··· ENTRIES PROVIDED

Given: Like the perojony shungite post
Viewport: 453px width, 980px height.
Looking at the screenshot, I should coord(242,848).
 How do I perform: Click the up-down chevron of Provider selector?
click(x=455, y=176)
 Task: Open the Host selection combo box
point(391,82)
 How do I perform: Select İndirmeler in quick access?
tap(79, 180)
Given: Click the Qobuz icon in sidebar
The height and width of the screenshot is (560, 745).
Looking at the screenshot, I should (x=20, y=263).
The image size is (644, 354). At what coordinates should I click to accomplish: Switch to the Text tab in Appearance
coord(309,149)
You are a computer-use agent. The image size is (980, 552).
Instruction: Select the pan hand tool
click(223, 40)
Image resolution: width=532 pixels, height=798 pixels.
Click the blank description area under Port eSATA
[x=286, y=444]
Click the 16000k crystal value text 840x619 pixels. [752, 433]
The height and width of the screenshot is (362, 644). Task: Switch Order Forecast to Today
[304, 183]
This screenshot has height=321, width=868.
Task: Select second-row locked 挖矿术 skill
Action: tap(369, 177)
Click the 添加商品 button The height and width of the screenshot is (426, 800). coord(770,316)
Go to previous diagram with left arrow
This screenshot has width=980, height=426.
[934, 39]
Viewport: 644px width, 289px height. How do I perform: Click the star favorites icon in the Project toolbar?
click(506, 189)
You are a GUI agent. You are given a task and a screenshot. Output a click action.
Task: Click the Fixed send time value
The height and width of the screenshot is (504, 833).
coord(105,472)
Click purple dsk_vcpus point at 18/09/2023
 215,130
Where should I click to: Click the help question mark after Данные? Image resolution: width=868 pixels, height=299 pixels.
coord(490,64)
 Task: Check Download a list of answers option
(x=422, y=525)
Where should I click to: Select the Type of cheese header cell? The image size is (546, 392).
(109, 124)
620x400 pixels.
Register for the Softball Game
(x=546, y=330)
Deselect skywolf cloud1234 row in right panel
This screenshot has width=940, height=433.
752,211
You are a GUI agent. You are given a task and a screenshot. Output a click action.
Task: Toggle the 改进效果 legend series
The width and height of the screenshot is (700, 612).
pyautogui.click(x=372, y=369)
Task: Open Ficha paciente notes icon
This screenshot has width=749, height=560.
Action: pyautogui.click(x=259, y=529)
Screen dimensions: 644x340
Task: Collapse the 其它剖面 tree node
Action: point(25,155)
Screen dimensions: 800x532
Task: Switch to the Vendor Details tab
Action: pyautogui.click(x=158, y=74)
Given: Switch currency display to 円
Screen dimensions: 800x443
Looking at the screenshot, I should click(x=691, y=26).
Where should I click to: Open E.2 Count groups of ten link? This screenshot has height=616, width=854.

······

* [WORK TO COMPLETE]
Exact reproduction of the whole material is the required answer.

* [PROBLEM SOLUTION]
Given: Like the perojony shungite post
Viewport: 453px width, 980px height.
Looking at the screenshot, I should coord(242,848).
 How do I perform: Click the up-down chevron of Provider selector?
click(x=455, y=176)
 Task: Open the Host selection combo box
point(391,82)
 How do I perform: Select İndirmeler in quick access?
tap(79, 180)
Given: Click the Qobuz icon in sidebar
The height and width of the screenshot is (560, 745).
Looking at the screenshot, I should (x=20, y=263).
The image size is (644, 354). At what coordinates should I click to accomplish: Switch to the Text tab in Appearance
coord(309,149)
You are a computer-use agent. The image size is (980, 552).
Instruction: Select the pan hand tool
click(223, 40)
Image resolution: width=532 pixels, height=798 pixels.
Click the blank description area under Port eSATA
[x=286, y=444]
Click the 16000k crystal value text 840x619 pixels. [752, 433]
The height and width of the screenshot is (362, 644). Task: Switch Order Forecast to Today
[304, 183]
This screenshot has height=321, width=868.
Task: Select second-row locked 挖矿术 skill
Action: tap(369, 177)
Click the 添加商品 button The height and width of the screenshot is (426, 800). coord(770,316)
Go to previous diagram with left arrow
This screenshot has width=980, height=426.
[934, 39]
Viewport: 644px width, 289px height. How do I perform: Click the star favorites icon in the Project toolbar?
click(506, 189)
You are a GUI agent. You are given a task and a screenshot. Output a click action.
Task: Click the Fixed send time value
The height and width of the screenshot is (504, 833).
coord(105,472)
Click purple dsk_vcpus point at 18/09/2023
 215,130
Where should I click to: Click the help question mark after Данные? Image resolution: width=868 pixels, height=299 pixels.
coord(490,64)
 Task: Check Download a list of answers option
(x=422, y=525)
Where should I click to: Select the Type of cheese header cell? The image size is (546, 392).
(109, 124)
620x400 pixels.
Register for the Softball Game
(x=546, y=330)
Deselect skywolf cloud1234 row in right panel
This screenshot has width=940, height=433.
752,211
You are a GUI agent. You are given a task and a screenshot. Output a click action.
Task: Toggle the 改进效果 legend series
The width and height of the screenshot is (700, 612).
pyautogui.click(x=372, y=369)
Task: Open Ficha paciente notes icon
This screenshot has width=749, height=560.
Action: pyautogui.click(x=259, y=529)
Screen dimensions: 644x340
Task: Collapse the 其它剖面 tree node
Action: point(25,155)
Screen dimensions: 800x532
Task: Switch to the Vendor Details tab
Action: pyautogui.click(x=158, y=74)
Given: Switch currency display to 円
Screen dimensions: 800x443
Looking at the screenshot, I should click(x=691, y=26).
Where should I click to: Open E.2 Count groups of ten link? This screenshot has height=616, width=854.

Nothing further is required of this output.